*EXERCISE GOAL*.
Answer these questions from the arguments documentation:
(a) What must the `version` start with?
(b) What happens when the `--target-path` directory does not yet exist?
(c) What must be provided before a `version` can be given in the positional argument?

*DOCUMENT TEXT*.

******************************

All arguments are optional, if none are supplied then all information will be collected interactively.
### `nameAndVersion` positional argument
This is the only positional argument in the format `name`/`version`. It can be omitted completely, provided as only a `name`, or provided as the full `name` and `version` pair. If only the `name` is provided then the `/` should be omitted. It is not possible to only provide a `version` without a `name`.
* The `name` must start with a letter and contain only letters, numbers, underscores, and hyphens for the name portion.
* The `version` must start with a letter or number and contain only letters, numbers, underscores, hyphens, pluses, and periods
#### Examples
* `my-subgraph_2024/1.0.0`
* `my-subgraph_2024`
### `--target-path`
The target path can be an absolute or relative path to a local directory. If the directory does not yet exist then it will be created, if it does exist then the `--force` [argument](#force) must be provided to overwrite existing files.
#### Examples
All of these examples should result in the same target path (for a user named `someone`).
* `~/my-subgraphs`
* `$HOME/my-subgraphs`
* `/Users/someone/my-subgraphs`
* `$(pwd)/my-subgraphs`
### `--force`
This switch prevents the wizard from prompting you to confirm overwriting existing files, or aborting in non-interactive mode.

******************************

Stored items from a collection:
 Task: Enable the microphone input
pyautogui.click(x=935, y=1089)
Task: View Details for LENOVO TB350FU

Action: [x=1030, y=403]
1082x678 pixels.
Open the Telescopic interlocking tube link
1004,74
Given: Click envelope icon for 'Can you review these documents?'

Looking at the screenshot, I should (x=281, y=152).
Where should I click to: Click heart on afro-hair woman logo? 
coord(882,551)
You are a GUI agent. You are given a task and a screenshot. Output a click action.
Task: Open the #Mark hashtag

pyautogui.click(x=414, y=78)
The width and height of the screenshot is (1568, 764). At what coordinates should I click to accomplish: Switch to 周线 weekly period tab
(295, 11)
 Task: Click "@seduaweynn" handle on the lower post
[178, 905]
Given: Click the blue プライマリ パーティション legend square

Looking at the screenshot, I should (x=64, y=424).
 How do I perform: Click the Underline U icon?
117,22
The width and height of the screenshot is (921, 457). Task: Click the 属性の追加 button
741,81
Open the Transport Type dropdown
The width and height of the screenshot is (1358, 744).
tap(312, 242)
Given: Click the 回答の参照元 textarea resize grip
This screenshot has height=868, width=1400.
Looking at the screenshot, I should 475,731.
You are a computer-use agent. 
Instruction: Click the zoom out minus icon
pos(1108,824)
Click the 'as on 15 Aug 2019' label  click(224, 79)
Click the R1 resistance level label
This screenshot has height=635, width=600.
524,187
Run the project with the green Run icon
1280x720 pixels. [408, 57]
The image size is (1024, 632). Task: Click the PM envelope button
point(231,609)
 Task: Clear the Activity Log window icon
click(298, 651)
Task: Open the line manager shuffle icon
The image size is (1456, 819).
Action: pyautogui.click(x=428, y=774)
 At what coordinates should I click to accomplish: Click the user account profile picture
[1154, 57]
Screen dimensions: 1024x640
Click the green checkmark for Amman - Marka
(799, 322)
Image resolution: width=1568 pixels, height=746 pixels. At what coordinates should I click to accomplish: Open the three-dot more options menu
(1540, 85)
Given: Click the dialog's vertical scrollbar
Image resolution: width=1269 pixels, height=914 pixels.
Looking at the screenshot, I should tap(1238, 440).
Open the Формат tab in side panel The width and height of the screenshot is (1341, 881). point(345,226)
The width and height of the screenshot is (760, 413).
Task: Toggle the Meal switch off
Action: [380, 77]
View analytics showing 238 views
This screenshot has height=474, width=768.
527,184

******************************

*COMPLETE OUTPUT*.
(a) A letter or number.
(b) The directory is created.
(c) A `name`.